## What you have to do:
Work through the data line by line, gathering every line that has the word "will".

## Information provided:
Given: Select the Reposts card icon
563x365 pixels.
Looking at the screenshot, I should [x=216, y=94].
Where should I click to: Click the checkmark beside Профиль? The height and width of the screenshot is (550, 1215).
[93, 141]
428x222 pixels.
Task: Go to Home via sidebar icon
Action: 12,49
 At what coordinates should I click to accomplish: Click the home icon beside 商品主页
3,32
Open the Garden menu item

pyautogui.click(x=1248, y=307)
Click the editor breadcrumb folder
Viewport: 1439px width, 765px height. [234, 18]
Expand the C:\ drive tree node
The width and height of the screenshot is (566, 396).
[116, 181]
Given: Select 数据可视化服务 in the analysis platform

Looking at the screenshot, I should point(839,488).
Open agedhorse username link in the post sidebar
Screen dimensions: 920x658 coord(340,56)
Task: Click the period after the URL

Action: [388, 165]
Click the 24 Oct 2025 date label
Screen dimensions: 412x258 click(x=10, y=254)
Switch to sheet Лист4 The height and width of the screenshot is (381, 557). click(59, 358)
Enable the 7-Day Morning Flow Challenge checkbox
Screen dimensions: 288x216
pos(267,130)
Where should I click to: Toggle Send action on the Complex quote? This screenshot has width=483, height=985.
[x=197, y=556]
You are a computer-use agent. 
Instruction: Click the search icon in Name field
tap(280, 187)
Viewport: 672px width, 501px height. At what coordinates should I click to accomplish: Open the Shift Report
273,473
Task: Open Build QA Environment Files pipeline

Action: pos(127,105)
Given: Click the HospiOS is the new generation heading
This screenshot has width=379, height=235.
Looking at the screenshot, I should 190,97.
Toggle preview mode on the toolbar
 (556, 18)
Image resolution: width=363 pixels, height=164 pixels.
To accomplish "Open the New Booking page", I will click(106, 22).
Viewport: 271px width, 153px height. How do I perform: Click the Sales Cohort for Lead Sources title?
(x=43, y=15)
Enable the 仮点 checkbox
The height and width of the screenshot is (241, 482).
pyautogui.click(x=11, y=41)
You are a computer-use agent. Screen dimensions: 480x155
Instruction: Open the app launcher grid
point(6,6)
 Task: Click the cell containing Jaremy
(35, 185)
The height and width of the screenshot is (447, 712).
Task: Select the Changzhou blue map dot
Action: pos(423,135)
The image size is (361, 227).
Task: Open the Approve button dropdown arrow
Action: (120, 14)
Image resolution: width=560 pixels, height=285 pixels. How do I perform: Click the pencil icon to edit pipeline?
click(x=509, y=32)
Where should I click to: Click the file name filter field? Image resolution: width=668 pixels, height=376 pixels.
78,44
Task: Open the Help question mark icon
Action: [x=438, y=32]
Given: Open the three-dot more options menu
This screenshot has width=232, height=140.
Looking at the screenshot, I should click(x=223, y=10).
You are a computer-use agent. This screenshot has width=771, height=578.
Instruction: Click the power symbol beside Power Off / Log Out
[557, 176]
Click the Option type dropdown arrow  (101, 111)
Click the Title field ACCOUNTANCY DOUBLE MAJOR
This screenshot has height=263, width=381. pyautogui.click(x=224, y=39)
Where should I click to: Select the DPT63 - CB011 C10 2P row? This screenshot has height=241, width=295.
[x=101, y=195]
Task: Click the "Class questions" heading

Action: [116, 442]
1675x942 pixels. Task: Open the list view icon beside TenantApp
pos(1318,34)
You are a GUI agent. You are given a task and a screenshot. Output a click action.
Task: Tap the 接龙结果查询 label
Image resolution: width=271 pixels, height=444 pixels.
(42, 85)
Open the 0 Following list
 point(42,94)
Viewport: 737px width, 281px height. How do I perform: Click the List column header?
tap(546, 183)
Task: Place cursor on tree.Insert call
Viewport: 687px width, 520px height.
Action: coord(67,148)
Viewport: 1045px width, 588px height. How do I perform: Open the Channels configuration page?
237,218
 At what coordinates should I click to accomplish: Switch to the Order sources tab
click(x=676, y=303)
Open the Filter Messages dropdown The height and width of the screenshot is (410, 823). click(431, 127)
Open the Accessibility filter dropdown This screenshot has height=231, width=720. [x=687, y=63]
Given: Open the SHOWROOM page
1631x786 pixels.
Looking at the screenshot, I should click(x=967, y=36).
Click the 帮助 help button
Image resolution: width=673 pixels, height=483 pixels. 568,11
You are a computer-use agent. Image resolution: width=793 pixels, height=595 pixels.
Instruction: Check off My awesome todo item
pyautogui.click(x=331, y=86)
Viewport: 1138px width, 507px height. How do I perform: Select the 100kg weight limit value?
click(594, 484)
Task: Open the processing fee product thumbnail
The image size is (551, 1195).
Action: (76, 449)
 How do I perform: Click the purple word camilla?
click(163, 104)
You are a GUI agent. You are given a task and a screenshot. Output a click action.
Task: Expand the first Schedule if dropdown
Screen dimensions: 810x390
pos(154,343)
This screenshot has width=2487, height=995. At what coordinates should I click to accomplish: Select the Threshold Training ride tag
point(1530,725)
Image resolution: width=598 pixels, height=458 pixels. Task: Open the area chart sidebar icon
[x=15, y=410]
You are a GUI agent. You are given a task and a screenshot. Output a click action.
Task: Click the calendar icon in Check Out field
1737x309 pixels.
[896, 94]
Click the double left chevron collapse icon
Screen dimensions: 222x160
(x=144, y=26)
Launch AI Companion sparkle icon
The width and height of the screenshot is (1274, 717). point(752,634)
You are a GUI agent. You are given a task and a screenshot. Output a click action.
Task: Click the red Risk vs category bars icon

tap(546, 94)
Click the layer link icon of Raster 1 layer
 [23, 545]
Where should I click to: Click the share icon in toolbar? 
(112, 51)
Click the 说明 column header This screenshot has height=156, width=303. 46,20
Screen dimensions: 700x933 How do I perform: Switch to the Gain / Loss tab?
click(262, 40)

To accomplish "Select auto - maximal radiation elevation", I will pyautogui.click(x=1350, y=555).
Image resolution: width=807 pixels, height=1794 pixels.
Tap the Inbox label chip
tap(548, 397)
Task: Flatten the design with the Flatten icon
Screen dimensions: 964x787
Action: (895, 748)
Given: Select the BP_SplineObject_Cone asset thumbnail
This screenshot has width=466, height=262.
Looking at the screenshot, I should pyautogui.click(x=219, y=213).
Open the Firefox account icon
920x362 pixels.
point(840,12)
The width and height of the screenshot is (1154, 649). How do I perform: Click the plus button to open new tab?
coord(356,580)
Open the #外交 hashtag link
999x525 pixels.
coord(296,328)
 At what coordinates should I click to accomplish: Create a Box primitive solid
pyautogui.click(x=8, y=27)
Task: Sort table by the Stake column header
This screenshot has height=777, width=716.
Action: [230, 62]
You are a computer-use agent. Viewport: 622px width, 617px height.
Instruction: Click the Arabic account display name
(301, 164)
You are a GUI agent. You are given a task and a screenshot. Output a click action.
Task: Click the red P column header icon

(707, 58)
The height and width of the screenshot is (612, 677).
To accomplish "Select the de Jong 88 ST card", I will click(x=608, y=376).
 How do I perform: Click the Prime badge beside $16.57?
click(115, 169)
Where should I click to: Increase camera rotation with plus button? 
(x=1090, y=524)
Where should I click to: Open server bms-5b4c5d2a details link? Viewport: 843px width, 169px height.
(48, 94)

## Response for this exercise:
To accomplish "Open the New Booking page", I will click(106, 22).
To accomplish "Select auto - maximal radiation elevation", I will pyautogui.click(x=1350, y=555).
To accomplish "Select the de Jong 88 ST card", I will click(x=608, y=376).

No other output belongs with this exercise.